Mater Pathology has significant arrangements with private health insurers to bill directly rather than sending the patient a bill. Please do not hesitate to contact us if you have any questions as to insurance providers where this applies.
Should patients receive a bill, it will usually be in relation to a non-Medicare rebateable test requested. You may outline the cost to the patient prior to collection, and our collection staff will provide details to the patient upon collection. If a patient opts not to progress with the test, you will be notified of that decision.
For any Mater Pathology account enquiries please contact 07 3163 8636 between 8 am and 4.30 pm Monday to Friday.
Price list
Our price list outlines the most commonly requested non-Medicare rebateable tests performed by Mater Pathology.
Medicare Pathology Item Limits
View the latest Medicare Pathology Item Limit guidelines and information.
Rule 3 exemption
Rule 3 of the Pathology Services Table limits the benefits payable for pathology items during a single patient episode. Exemptions to this rule have been granted for certain specified tests in certain clinical circumstances. The exemption is referred to as ‘Rule 3 Exemption’.
Mater Pathology has produced the following user-friendly guide to tests covered by the Rule 3 Exemption to assist practitioners in its appropriate application in Out Patients.
In these instances, the request form must be endorsed ‘Rule 3 Exemption’ for the request to be valid. This request is then valid for the earlier of six months or the test frequency limit.

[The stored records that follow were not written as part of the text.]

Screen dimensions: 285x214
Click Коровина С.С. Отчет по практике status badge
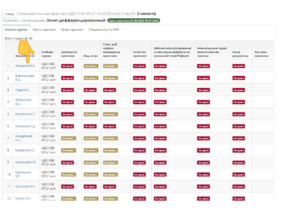coord(139,150)
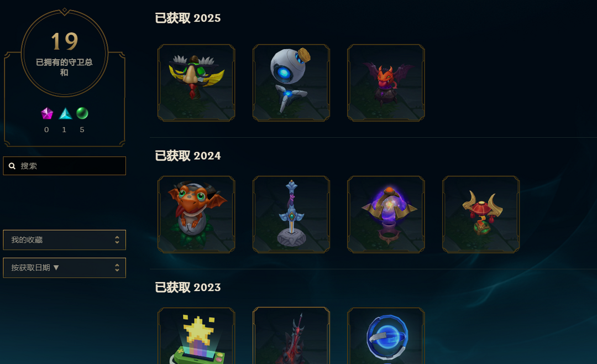This screenshot has width=597, height=364.
Task: Click the 已获取 2024 section header
Action: coord(188,155)
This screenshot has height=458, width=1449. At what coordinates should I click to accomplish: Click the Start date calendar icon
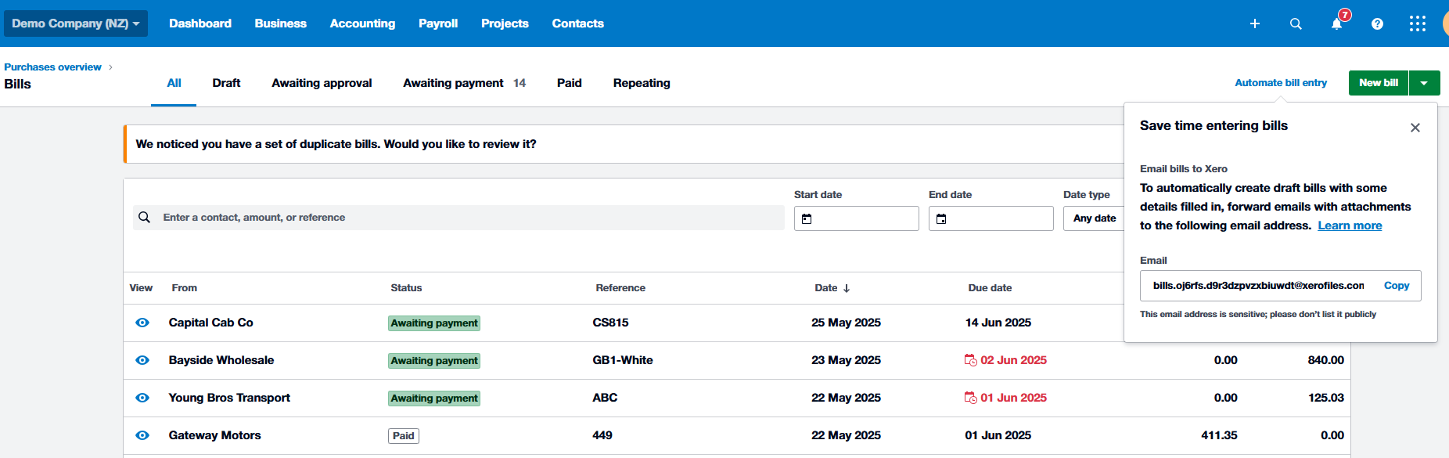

| Patient Condition/Therapy | Tests Eligible for Rule 3 Exemption | Test Frequency |
Anticoagulant (Warfarin) therapy | INR | Unlimited tests up to 6 months of request |
Cancer patients receiving Bisphosphate infusions | Calcium, phosphate, magnesium, urea, creatinine and electrolytes | Up to 6 tests within 6 months of request |
| FBC, ESR | Up to 6 tests within 6 months of request |
| Chronic renal failure of a patient in a dialysis program conducted by a recognised hospital | Urea, creatinine and electrolytes | Up to 6 tests within 6 months of request |
| Cis-platinum therapy | Urea, creatinine and electrolytes | Up to 6 tests within 6 months of request |
| Cyclosporin therapy | Urea, creatinine and electrolytes | Up to 6 tests within 6 months of request |
| Leflunomide therapy | E/LFT (or part thereof) | Up to 6 tests within 6 months of request |
| Lithium therapy | Lithium | Up to 6 tests within 6 months of request |
| Methotrexate therapy | FBC, ESR, E/LFT (or part thereof) | Up to 6 tests within 6 months of request |
| Vitamin D (metabolites or analogues) therapy | Calcium and albumin | Up to 6 tests within 6 months of request |
Procedure for requesting Rule 3 Exemption tests
1. Request the pathology test in the normal way with the usual request form.
2. Specify the number of and frequency of the test.
3. Clearly endorse the form by writing ‘Rule 3 Exemption’.
4. Tests not listed as eligible for Rule 3 Exemption should be requested on a separate request form.
Tests eligible for Rule 3 Exemption will be carried forward and performed on subsequent episodes.
The information in this guide has been derived from the Medicare Benefits Schedule, 1 May 2010 (Rule 4 (2), p 631).